→ **WORK ITEM**:
Your response must be an exact transcription of the lines from the one containing "Confirm poll with the checkmark button" through the final line of the data.

→ **PROVIDED RECORDS**:
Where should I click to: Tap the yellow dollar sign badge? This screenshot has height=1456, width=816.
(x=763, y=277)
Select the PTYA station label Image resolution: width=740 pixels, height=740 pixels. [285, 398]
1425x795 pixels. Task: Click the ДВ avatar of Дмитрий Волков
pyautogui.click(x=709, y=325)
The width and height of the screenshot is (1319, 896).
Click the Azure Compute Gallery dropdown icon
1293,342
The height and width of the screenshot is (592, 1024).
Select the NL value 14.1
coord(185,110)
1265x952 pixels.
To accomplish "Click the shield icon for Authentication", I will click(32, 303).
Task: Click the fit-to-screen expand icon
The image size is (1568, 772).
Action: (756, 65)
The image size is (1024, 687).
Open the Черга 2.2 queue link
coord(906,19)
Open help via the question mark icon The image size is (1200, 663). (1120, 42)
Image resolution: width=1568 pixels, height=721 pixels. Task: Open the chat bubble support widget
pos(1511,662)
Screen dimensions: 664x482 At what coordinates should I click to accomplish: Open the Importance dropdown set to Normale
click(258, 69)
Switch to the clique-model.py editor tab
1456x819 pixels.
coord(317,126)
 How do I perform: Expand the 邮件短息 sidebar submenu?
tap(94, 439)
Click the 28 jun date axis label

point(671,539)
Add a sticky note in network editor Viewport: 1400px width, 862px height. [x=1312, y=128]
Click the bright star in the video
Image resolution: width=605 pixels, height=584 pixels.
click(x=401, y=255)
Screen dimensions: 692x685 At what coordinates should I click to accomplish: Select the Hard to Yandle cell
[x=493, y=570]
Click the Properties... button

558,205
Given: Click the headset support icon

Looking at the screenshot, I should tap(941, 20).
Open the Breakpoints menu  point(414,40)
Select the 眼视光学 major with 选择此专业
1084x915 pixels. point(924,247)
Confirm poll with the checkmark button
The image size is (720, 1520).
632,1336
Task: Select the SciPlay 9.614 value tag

→ **SOLUTION FOR THIS TASK**:
Confirm poll with the checkmark button
The image size is (720, 1520).
632,1336
Task: Select the SciPlay 9.614 value tag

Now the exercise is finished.